# Eagle's Claw bolt thrower



## Snorri O'dubhda (May 14, 2008)

Just been to see Prince Caspian yesterday (dont care if its a kids film its just too cool) anyway in the final battle I saw a glympse of something that looked very familiar to me the bolt throwers looked very simlar to high elves Eagle's Claw bolt thrower any body else seen the film and agree.
Also anyone else seen anything out of films that really reminds them of images from the warhammer world.


----------



## Lord Reevan (May 1, 2008)

it's set in a fantasy world full of strange beasts. Of course it's like warhammer!!:biggrin:
Bolt throwers area lot like ballistae so it was probably one of them being used. They fired the one large bolt instead of several small ons so depending on the way it fired it could be anything


----------



## Hashulaman (Apr 9, 2008)

I wouldn't be surprised if the GW people got their ideas from C.S lewis books. Or tolkkein for that matter, it is impossible for fantasy today to not involve something from their books (tolkkein mainly)


----------



## Snorri O'dubhda (May 14, 2008)

Yeah I know that warhammer is very much based on all fantasy novels and yes i know what a ballistae is. I have been playing warhammer for a very long time.
My point is how much the bolt throwers looked like the eagles claw bolt throwers and how nice a surprise it was during the film, it made me think of warhammer. 
I wasnt suggesting that it was an eagles claw bolt thrower just that it was nice to see something similar.

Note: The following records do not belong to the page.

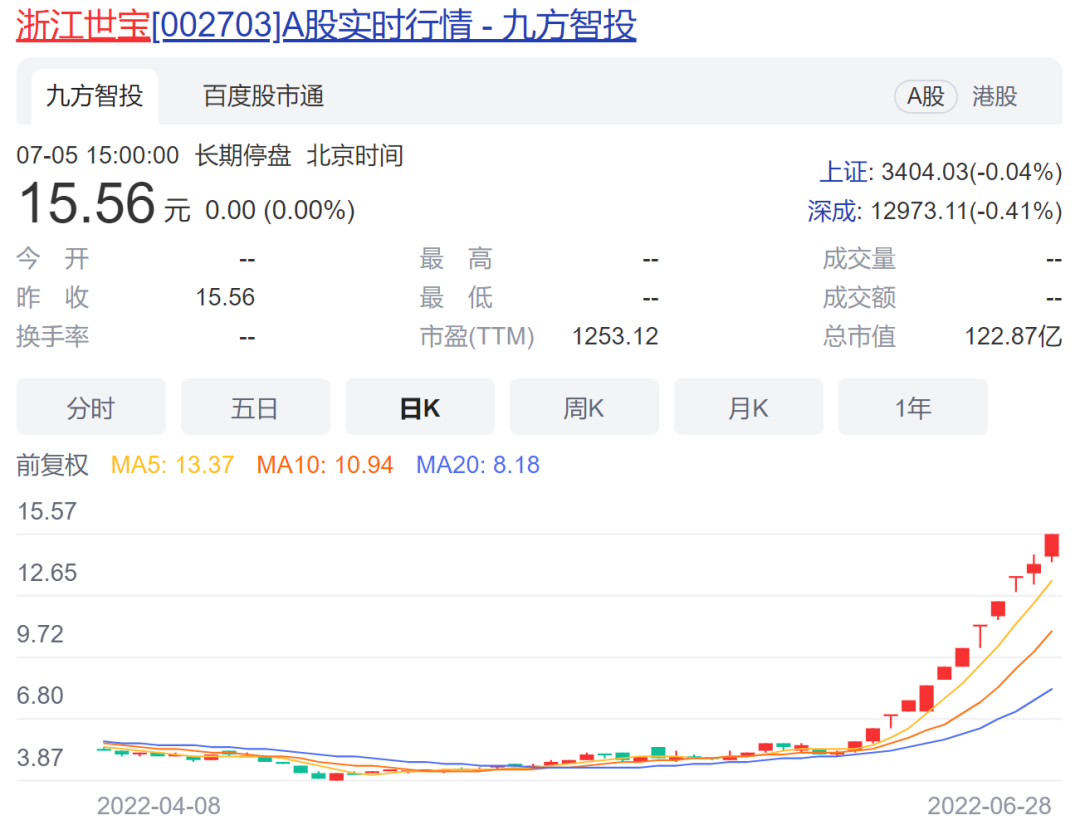Click the large 15.56 current price
The height and width of the screenshot is (825, 1080).
click(87, 203)
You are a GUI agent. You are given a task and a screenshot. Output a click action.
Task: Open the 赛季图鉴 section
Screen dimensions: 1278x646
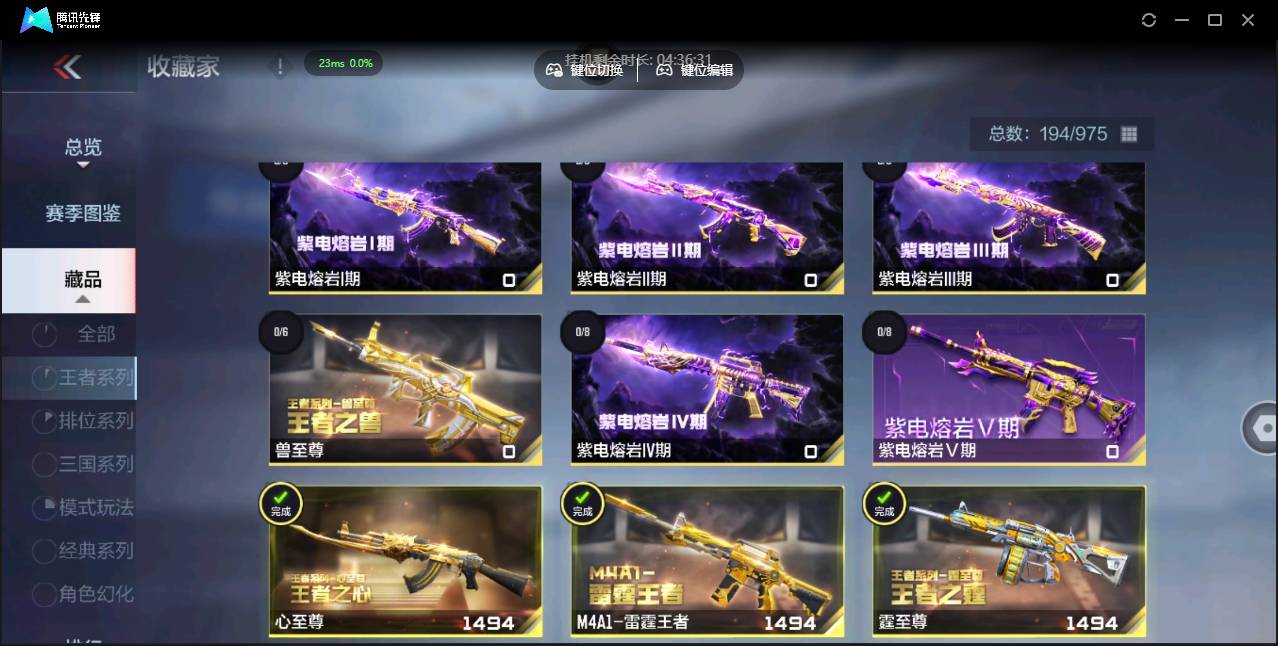point(83,213)
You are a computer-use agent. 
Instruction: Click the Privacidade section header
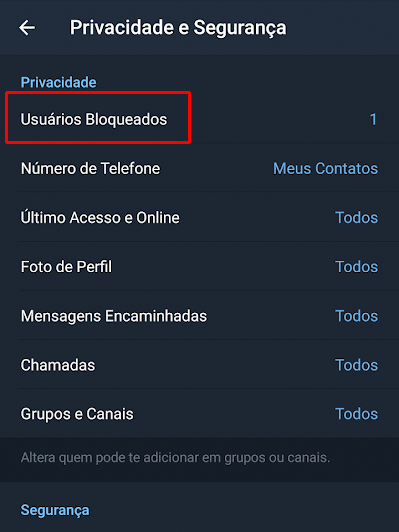(x=58, y=82)
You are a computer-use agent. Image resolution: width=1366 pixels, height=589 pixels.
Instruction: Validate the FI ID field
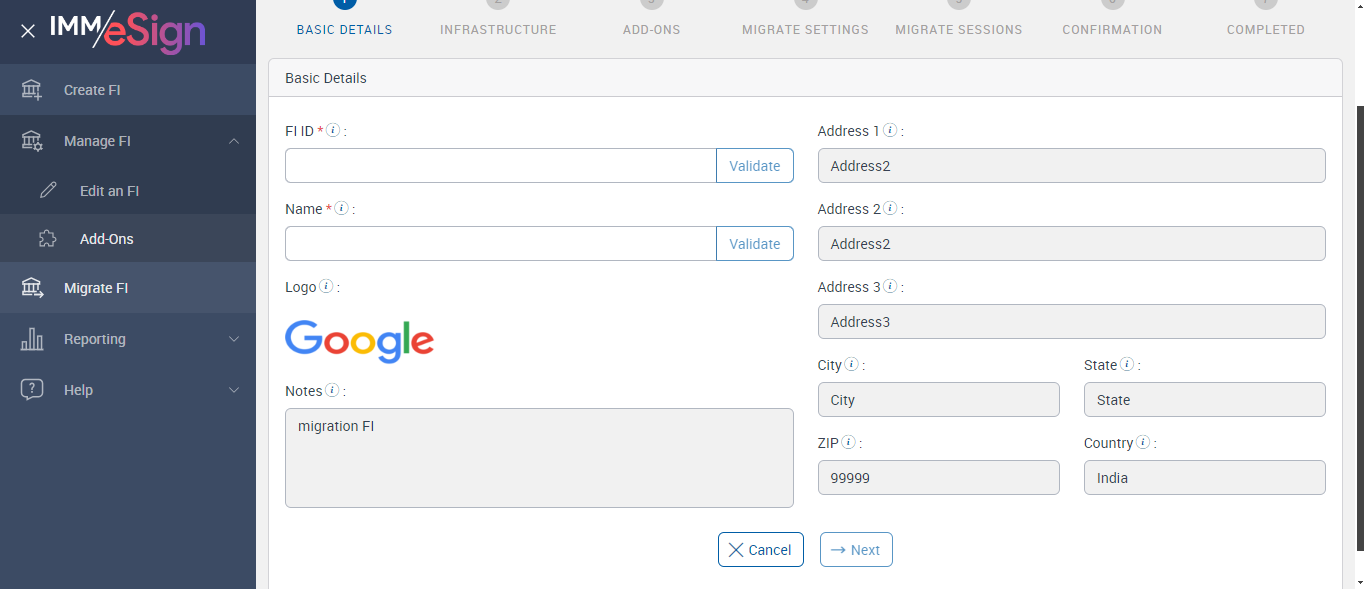pos(754,166)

Ancient Tiel' a fier - edit - spelling errors


----------



## Lord Reevan (May 1, 2008)

Oh yeah I agree totally. 
I didn't mean to sound arrogant or anything in my last post so ignore it basically. I saw this movie with a spikey halberd and instantly thought of black guard and that just made me smile...
It's a fun thing to have every fantasy movie remind you of warhammer fantasy.....


----------



## bobss (May 18, 2008)

well remember tolkein was really the first author who created orcs, elves , dwarves , men etc we know today from all those dark age / ancient myths so anyone basing there book / game on this will , whether accidental or not be heavily similar to tolkeins works. 

nevertheless warhammer deserves some credit , races like dark elves and chaos are mostly there creations.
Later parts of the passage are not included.